Pauline (Mylène Farmer) e le sue due figlie adolescenti, Beth (Emilia Jones) e Vera (Taylor Hickson), ricevono in eredità una vecchia villa piena di cimeli e bambole antiche. Durante la loro prima notte nella nuova casa, due intrusi fanno irruzione e prendono in ostaggio le ragazze. Pauline lotta disperatamente per salvare la vita delle figlie e riesce ad avere la meglio sugli assalitori, ma nulla potrà per proteggerle dal trauma psicologico scatenato da quel terribile evento.
Mentre Beth, anche grazie alla sua passione per la scrittura, riesce a lasciarsi il passato alle spalle diventando un’autrice di fama mondiale, Vera invece non supera lo shock e rimane bloccata nelle sue paranoie. Sedici anni più tardi la pacifica e lussuosa quotidianità di Beth (che da adulta è interpretata da Crystal Reed) viene interrotta da una telefonata di aiuto della sorella (da adulta, Anastasia Phillips). La ragazza così si sente in dovere di tornare nella casa delle bambole dove sua madre e sua sorella vivono ancora. Ma forse l’incubo non è ancora finito …

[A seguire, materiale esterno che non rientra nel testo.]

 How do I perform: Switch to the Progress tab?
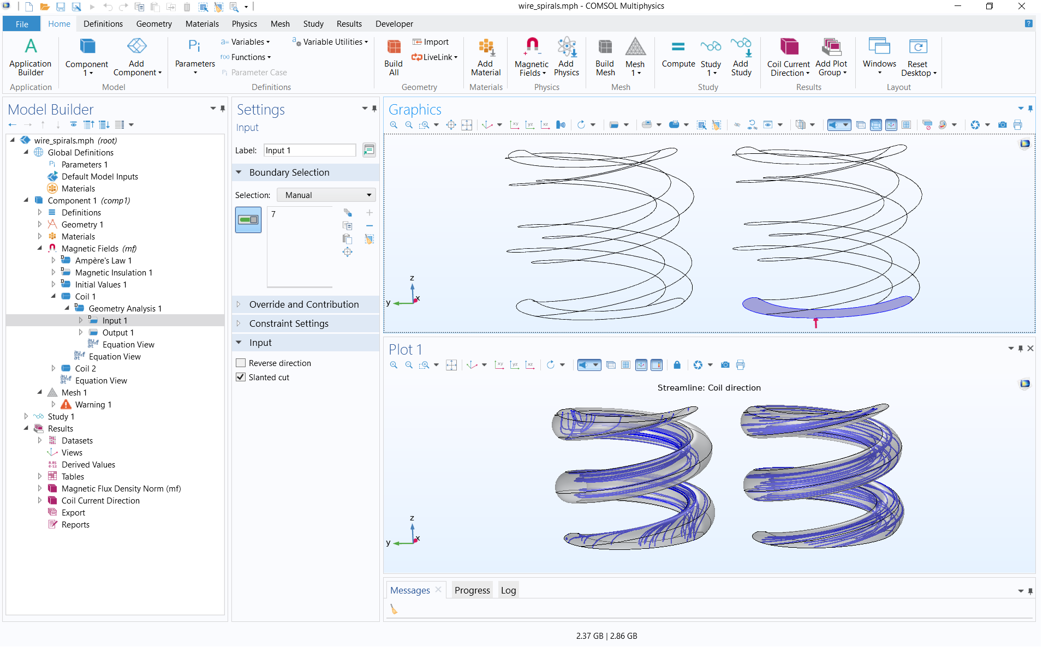[x=472, y=590]
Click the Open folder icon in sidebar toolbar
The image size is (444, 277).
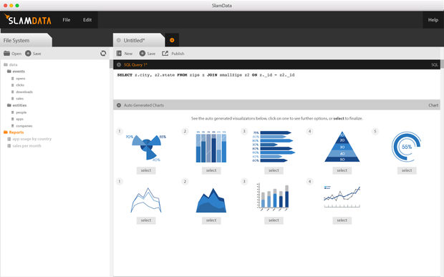pos(6,53)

Howard Phillips Lovecraft che fa da sfondo alla vicenda (è il mito indiscusso di Beth) non può non far venire in mente Il Seme della Follia, e a ben guardare il personaggio di Emilia Jones/Crystal Reed condivide molti elementi con lo scrittore John Trent di Sam Neill; purtroppo i novantuno minuti de La Casa delle Bambole non vale una singola inquadratura dell’opera di Carpenter, con le considerazioni sulla crudeltà del mondo controbilanciate dalla potenza escapista della fantasia che sembrano mutuate (in modo debole e meno folle) dal cinema di Terry Gilliam.
Manca perfino la crudezza del tanto decantato Martyrs, e gli aguzzini (definiti “una strega e un orco”) sono sempre più strambi che inquietanti. E in un horror non aiuta, così come non aiuta sbagliare completamente le proporzioni di scala: che una bimba di circa quattordici anni emerga da uno scontro fisico con un essere così gigante e massiccio è un elemento che metterà a dura prova la vostra sospensione dell’incredulità; insomma Eli Roth, coi suoi soggetti socialmente densi e politicamente schierati, resta un’altra categoria.
Particolarmente azzeccata, invece, l’allegoria di Lovecraft: l’ammirazione con la quale la protagonista si rivolge allo scrittore di Providence è la stessa con la quale il regista guarda agli altri grandi autori dell’horror – passati, suoi contemporanei e appartenenti alle nuove generazioni, che già lo hanno superato -, vale a dire con modi impacciati, un profondo senso di inadeguatezza e un complesso di inferiorità piuttosto evidente.